**TEXT TO READ:**

Source code for quantammsim.runners.robust_walk_forward

"""
Robust Walk-Forward Training Utilities

This module provides core utilities for walk-forward analysis:

1. **Rademacher Complexity (Paleologo)**
   - Compute empirical Rademacher complexity from checkpoint returns
   - Apply haircut to OOS performance estimates

2. **Walk-Forward Efficiency (Pardo)**
   - Compute WFE = OOS performance / IS performance
   - Standard metric for assessing robustness

3. **Cycle Generation**
   - Generate walk-forward train/test splits
   - Support for rolling and expanding windows

Key References:
- Pardo, "The Evaluation and Optimization of Trading Strategies" (2008)
- Paleologo, "The Elements of Quantitative Investing" (2024), Ch. 6
"""

import numpy as np
from dataclasses import dataclass
from typing import List, Tuple
from datetime import datetime


# =============================================================================
# Data Classes
# =============================================================================


[docs]
@dataclass
class WalkForwardCycle:
    """Specification for a single walk-forward train/test cycle.

    Defines one segment of a walk-forward analysis: a contiguous training
    window followed by a contiguous test window.  Date fields are set at
    cycle-generation time; index fields are populated later once the price
    data has been loaded and aligned.

    Attributes
    ----------
    cycle_number : int
        Zero-based index of this cycle within the walk-forward sequence.

**TO DO:**
**A.** Translate this sentence from the walk-forward module source into Spanish: "Defines one segment of a walk-forward analysis: a contiguous training window followed by a contiguous test window."
**B.** Continue the walk-forward module source from its final line.

**SUPPLIED MATERIAL:**
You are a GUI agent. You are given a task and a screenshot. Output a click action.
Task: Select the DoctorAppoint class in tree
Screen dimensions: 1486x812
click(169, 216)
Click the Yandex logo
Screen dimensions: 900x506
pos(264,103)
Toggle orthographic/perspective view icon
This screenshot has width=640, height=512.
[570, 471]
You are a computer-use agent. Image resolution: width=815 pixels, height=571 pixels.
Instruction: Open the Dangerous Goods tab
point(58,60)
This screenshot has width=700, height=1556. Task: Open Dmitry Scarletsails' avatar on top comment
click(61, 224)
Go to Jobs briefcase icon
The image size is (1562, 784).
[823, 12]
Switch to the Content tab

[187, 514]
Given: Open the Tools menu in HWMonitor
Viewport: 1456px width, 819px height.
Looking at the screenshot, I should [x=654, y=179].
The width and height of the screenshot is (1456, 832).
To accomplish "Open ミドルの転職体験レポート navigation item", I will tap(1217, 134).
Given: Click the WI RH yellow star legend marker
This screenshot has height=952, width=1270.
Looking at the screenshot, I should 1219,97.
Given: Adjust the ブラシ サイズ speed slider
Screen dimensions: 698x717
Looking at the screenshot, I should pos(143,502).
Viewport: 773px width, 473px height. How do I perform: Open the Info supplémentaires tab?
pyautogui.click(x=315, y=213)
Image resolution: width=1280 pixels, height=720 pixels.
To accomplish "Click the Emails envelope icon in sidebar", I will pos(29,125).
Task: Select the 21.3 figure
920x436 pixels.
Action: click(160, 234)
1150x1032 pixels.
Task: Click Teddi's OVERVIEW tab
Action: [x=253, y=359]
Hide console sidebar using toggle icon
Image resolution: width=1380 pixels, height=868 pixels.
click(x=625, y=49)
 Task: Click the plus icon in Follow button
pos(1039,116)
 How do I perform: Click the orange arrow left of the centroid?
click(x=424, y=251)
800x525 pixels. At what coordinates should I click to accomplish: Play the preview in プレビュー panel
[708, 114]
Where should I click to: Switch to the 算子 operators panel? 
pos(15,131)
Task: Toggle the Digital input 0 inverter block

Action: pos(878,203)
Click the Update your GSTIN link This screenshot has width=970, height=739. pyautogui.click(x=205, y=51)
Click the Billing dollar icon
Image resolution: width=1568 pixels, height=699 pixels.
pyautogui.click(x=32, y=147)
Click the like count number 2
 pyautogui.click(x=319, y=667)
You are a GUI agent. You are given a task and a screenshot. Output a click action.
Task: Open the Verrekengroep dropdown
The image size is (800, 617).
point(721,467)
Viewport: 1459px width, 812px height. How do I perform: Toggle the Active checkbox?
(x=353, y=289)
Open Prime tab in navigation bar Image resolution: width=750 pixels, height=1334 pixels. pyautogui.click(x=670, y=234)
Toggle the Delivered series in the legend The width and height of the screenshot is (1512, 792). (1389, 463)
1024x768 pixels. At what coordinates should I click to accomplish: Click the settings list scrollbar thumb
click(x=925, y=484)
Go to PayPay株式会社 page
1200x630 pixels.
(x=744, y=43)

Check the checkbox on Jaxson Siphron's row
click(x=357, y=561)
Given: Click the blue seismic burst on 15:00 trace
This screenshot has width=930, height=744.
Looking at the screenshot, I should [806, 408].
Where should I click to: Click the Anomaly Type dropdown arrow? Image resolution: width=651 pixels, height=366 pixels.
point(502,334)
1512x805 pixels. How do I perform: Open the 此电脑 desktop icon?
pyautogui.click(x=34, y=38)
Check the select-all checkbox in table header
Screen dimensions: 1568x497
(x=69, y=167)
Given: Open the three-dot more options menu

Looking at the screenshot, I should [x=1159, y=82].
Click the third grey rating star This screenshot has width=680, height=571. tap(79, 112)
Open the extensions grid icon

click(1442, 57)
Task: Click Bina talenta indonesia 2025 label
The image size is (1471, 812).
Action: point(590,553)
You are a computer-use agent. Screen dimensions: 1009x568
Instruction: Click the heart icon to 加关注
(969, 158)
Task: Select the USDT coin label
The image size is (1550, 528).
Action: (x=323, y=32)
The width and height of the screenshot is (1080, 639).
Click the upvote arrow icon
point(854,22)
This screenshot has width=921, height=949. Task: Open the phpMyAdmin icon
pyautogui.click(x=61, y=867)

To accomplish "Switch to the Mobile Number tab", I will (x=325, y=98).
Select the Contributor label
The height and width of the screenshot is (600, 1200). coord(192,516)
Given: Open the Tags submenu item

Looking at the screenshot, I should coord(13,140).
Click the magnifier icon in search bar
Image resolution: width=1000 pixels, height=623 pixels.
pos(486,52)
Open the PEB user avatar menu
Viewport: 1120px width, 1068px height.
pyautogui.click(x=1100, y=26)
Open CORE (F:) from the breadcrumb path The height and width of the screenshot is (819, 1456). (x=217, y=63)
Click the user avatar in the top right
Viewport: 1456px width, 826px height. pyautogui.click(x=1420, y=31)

**WRITTEN ANSWERS:**
**A.** Define un segmento de un análisis walk-forward: una ventana de entrenamiento contigua seguida de una ventana de prueba contigua.

**B.**
    train_start_date : str
        Training window start date (``"YYYY-MM-DD HH:MM:SS"``).
    train_end_date : str
        Training window end date (inclusive).
    test_start_date : str
        Test window start date, typically equal to ``train_end_date``.
    test_end_date : str
        Test window end date (inclusive).
    train_start_idx : int
        Row index into the price array for the start of training.
        Default 0; populated after data loading.
    train_end_idx : int
        Row index for the end of training. Default 0.
    test_start_idx : int
        Row index for the start of testing. Default 0.
    test_end_idx : int
        Row index for the end of testing. Default 0.
    """
    cycle_number: int
    train_start_date: str
    train_end_date: str
    test_start_date: str
    test_end_date: str
    # Indices populated after data loading
    train_start_idx: int = 0
    train_end_idx: int = 0
    test_start_idx: int = 0
    test_end_idx: int = 0



# =============================================================================
# Rademacher Complexity Utilities
# =============================================================================


[docs]
def compute_empirical_rademacher(
    returns_matrix: np.ndarray,
    n_samples: int = 1000,
    seed: int = 42,
) -> float:
    """
    Compute empirical Rademacher complexity of a set of strategies.

    The Rademacher complexity measures how well the strategy class can
    "fit" random noise. Higher complexity = more overfitting risk.

    Parameters
    ----------
    returns_matrix : ndarray of shape (n_strategies, T)
        Returns time series for each strategy (checkpoint)
    n_samples : int
        Number of random sign vectors to sample
    seed : int
        Random seed for reproducibility

    Returns
    -------
    float
        Empirical Rademacher complexity R̂

    Notes
    -----
    R̂ = E_σ[sup_s (1/T) Σ_t σ_t r_s(t)]

    where σ_t are random Rademacher variables (±1 with prob 0.5)
    """
    if returns_matrix.ndim == 1:
        returns_matrix = returns_matrix.reshape(1, -1)

    n_strategies, T = returns_matrix.shape

    if n_strategies == 0 or T == 0:
        return 0.0

    rng = np.random.RandomState(seed)
    suprema = []

    for _ in range(n_samples):
        # Random Rademacher signs
        sigma = rng.choice([-1, 1], size=T)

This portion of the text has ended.